Голос Магды в его сердце пел о страстном желании счастья. Самой Магды тоже уже давно не было на свете. Тени сгущались по углам, куда не доставал свет лампы. Они вставали на дыбы, но вместо того, чтобы распластаться в зверином прыжке, садились в дальние кресла, как гости. За окном всё было сплошь залито рассеянным молочным сиянием. Патрик бросил перо и слепо уставился на лист перед собой, разрисованный скрещёнными шпагами, театральными масками, надломленными веерами и прочей бутафорией. Он резко встал и выпрямился, обводя взглядом комнату. Тени сидели и ждали, как зрители в театре ждут начала представления.
– Боюсь, я не смогу вам спеть, – с горечью сказал им Патрик. – Ещё Гунтер Лоффт говаривал, что Господь обидел меня слухом, а из милосердия к моим ближним не дал и голоса. Я способен испортить любую мелодию.
Тени молчали.
– Может, вы хотите, чтобы я почитал вам стихи? Песнь на смерть герцога Оттона Э.? Она ещё не готова. То есть… совсем не готова. Возможно, завтра…
Что-то резко и коротко ударило в оконное стекло. Патрик вздрогнул от неожиданности. За окном мало что можно было разглядеть, и он сперва подумал, что звук был случайным, но другой камешек вынырнул откуда-то снизу из тумана и глухо стукнул в деревянную раму. Патрик с минуту колебался. Камешков больше не было, но внизу, в туманной дымке, как ему показалось, что-то начало двигаться, удаляясь в сторону дворовых построек. Кто бы ни был кидавший, он явно не стремился привлекать к себе слишком много внимания. Стихоплёт быстро выдвинул ящик бюро, вынул пистолет, который, на случай грабителей, постоянно держал заряженным, прихватил со спинки стула тёплую куртку и заспешил вон.
Внизу было пусто. Наверное, стоило сообщить слугам о том, что он выходит наружу, но не хватало времени. Патрик вспомнил о человеке, про которого говорил Даймон – о том, кто приходил сюда, желая поговорить с поэтом, когда того не было дома.
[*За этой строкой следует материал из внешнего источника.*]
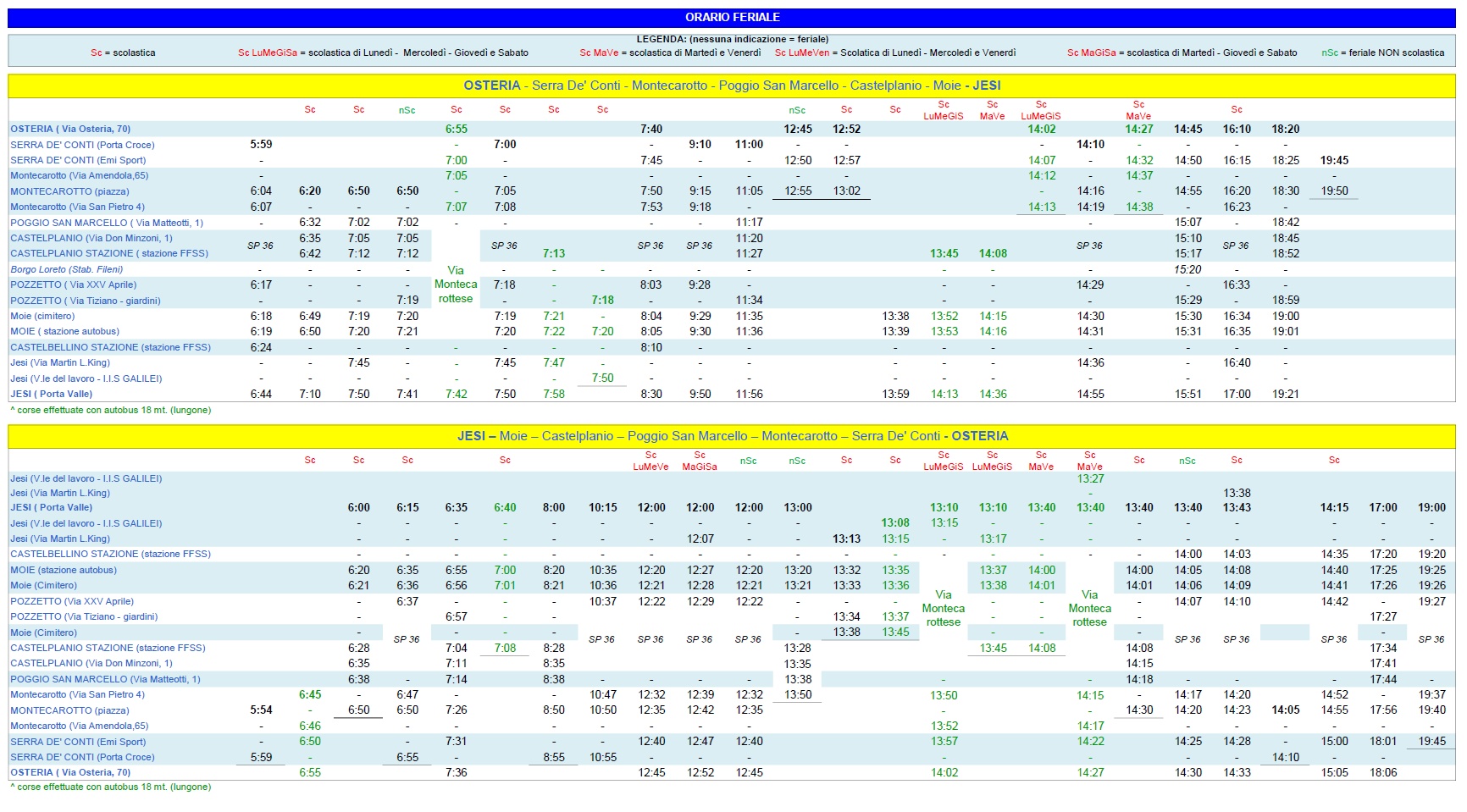Click the OSTERIA to JESI route heading

point(732,86)
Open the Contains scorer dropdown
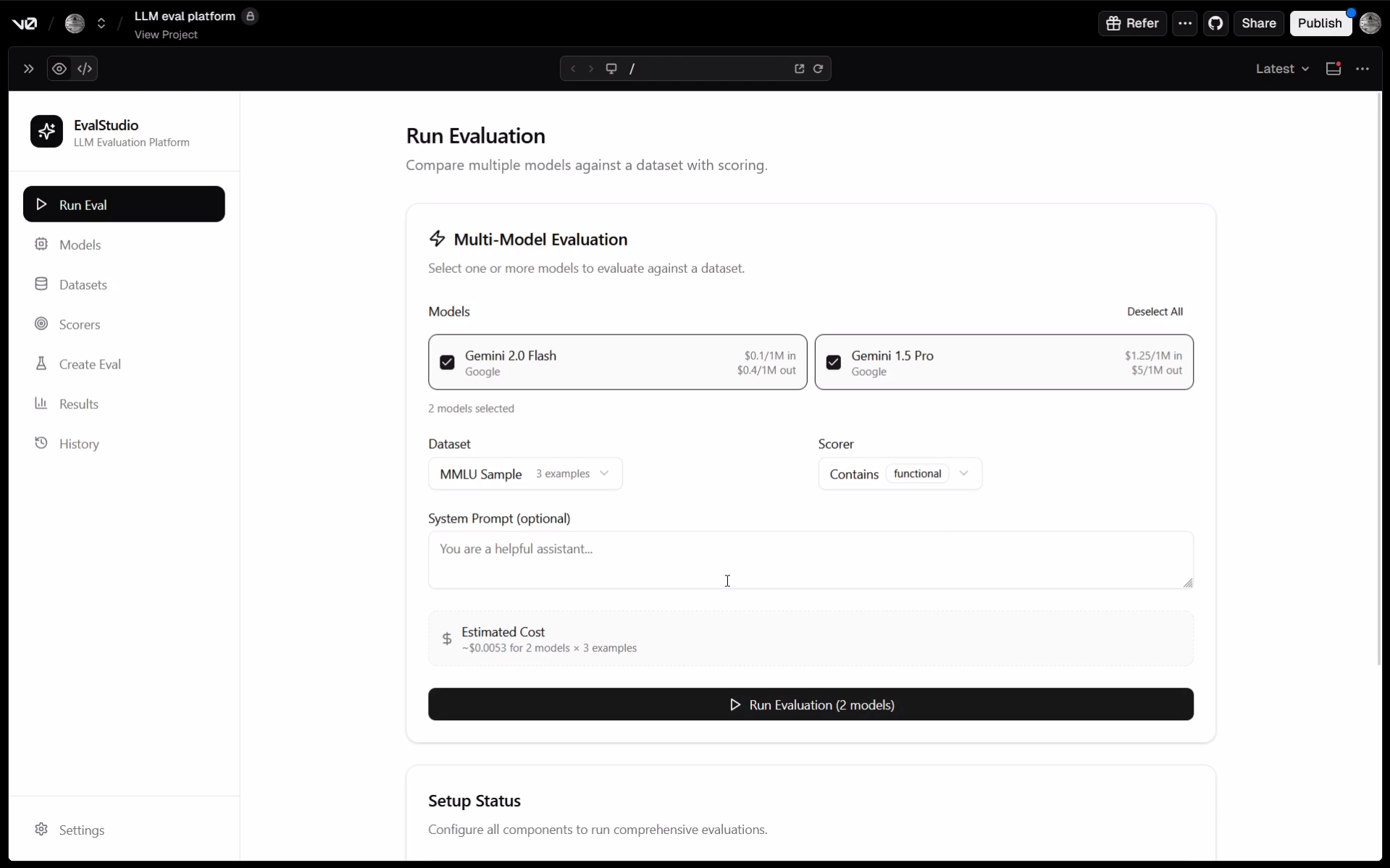Image resolution: width=1390 pixels, height=868 pixels. tap(899, 473)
Он осторожно поднял засов на двери чёрного хода и выскользнул в сплошное мглистое марево. Было слышно, как вода капает с крыш и деловито журчит в отдалении. Сиротливые силуэты деревьев то и дело выступали навстречу из тумана, сарай и амбар в глубине двора казались бесформенными тёмными пятнами. Патрик прошёл между ними, угол амбара, оказавшись совсем близко, стал чётким и блестел от покрывавшей его влаги в слабом, рассеянном свете далёких окон. Кто-то не то вздохнул, не то охнул совсем рядом. Впереди в тумане что-то шевельнулось.
– Это я, – поспешно сказал Патрик, на всякий случай держа наготове пистолет – так, чтобы его не сразу было заметно.
– Слава Богу! – донеслось из тумана. Голос казался знакомым, но говорили словно сквозь плотный шарф. Неясное пятно качнулось навстречу и наконец обрело очертания и лицо.
– Тео? – изумлённо воскликнул Патрик. – Как ты тут оказался? Что случилось?
Тенор выглядел измождённым, под глазами набрякли мешки, щёки ввалились. Он весь дрожал – не то от промозглой погоды, не то от нервного напряжения и страха. От него несло немытым телом и дешёвым табаком, хотя сам он сроду не курил.